Jack Howlett, the first and only Director of the Atlas Computer Laboratory died recently aged 86.

Jack, a numerical analyst, was one of a select group who recognised the significance of computing and influenced the development of mechanical and, later, electronic computing. Educated at Stand grammar school, he went on to read mathematics at Manchester University. He then worked, pre-war, for London Midland Scottish Railways - introducing to engineers the benefits of computation and analysis. From 1940 until 1946 he was a member of a Manchester University group which built a mechanical differential analyser, an analogue machine which was probably then Europe's most powerful calculating engine. The group's calculations made a valuable contribution to the atomic bomb project and led him to take charge, in 1948, of what became the Harwell Atomic Energy Research Establishment's computing section of the Theoretical Physics Division. Incidentally, the job offer came from that well known Russian spy, Klaus Fuchs, who was at that time head of the division.

In 1958 Harwell acquired a Ferranti Mercury computer which was used by both Harwell and the Rutherford High Energy Laboratory (RHEL). For reactor design, there was a need for much more powerful computers and IBM embarked on the design of a new computer called Stretch. A British machine of similar power was needed to keep the UK in the computer business - the Mercury was a massive leap forward. With Manchester University and Ferranti, Jack and the Harwell Group were involved in planning the Atlas project. The aim was for a large computer to serve the needs of Risley, Harwell, Culham and the UK universities!
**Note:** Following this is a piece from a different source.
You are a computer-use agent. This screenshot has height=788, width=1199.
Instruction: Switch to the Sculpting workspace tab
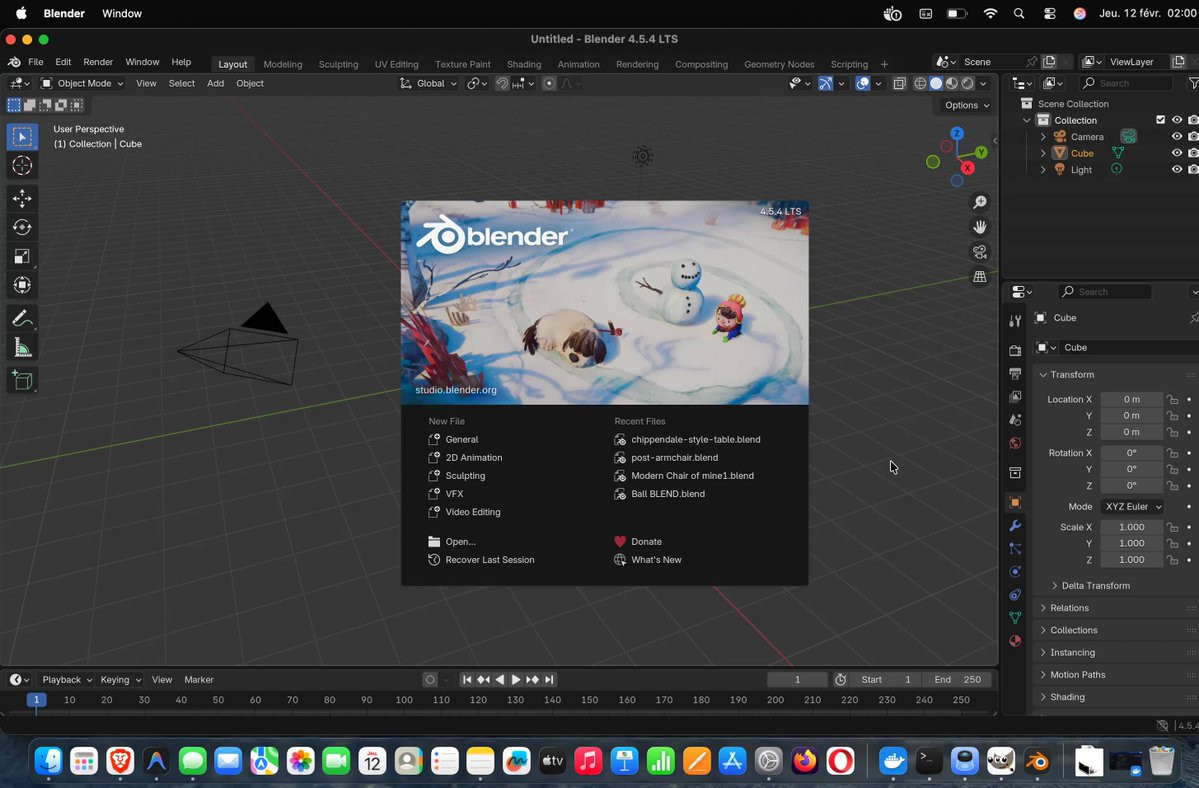click(x=338, y=64)
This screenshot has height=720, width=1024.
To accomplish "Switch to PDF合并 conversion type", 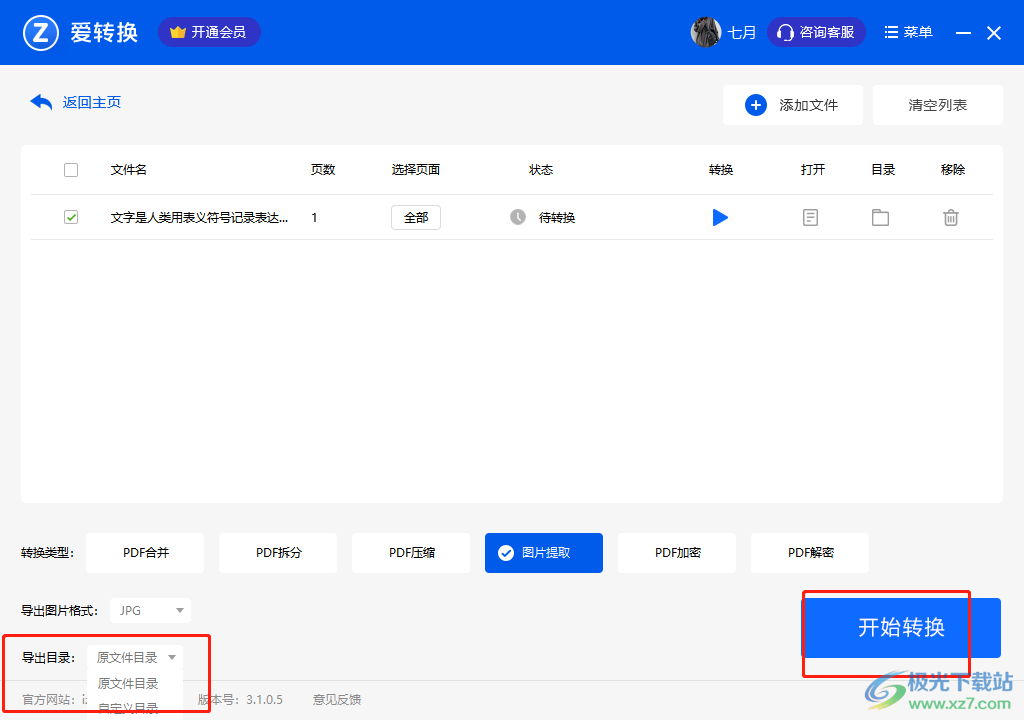I will click(145, 553).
In 1961 Jack became the Director of the new laboratory and its only employee for quite a while. Jack acquired a piece of land in 1962 and building work started on the current Atlas Centre, which was completed in 1963. The Atlas machine was installed in the spring of 1964. It came in 19 large trucks and took a month to install - a massive machine for those days with 48K words of main memory, 96Kword drums and 18 magnetic tape decks!

About 25 of the old Harwell Group moved across to help get the project off the ground (Paul Bryant and Bob Hopgood are still with us!). There was a large operations group, and both systems and applications programming groups. About 20 current ITD staff were members of the Atlas Laboratory.

Others have moved departments, some even reached Daresbury (Vic Saunders and Martin Guest). As well as nuclear physics, there was application work in finite elements, crystallography, time-series analysis and text analysis which was in its infancy. Collaboration with the Meteorological Office led to a weather forecasting model which forms the basis of current computer-based forecasts.

Under Jack's direction, the Laboratory attracted a stream of British and overseas visitors. A former Atlas employee Jim Hailstone remembers Jack, He was loved and respected, he knew everyone by name and to have been a member of Jack's Atlas Laboratory is recognised as a privilege. The Atlas Laboratory's visitors book bears ample witness to the array of famous scientists and engineers who came to see him. The Atlas ran until 1973 (the Atlas Centre was extended to its current size to host an ICL 1906A which ran in parallel with Atlas for a while).

On Jack's retirement in 1975, the Atlas Laboratory merged with the Rutherford Laboratory. Jack then became chairman of the national committee on computer networks for two years and continued to work as a consultant to the computer company ICL, editing its technical journal. He is survived by his wife Joan, who he married in 1939, four sons and a daughter.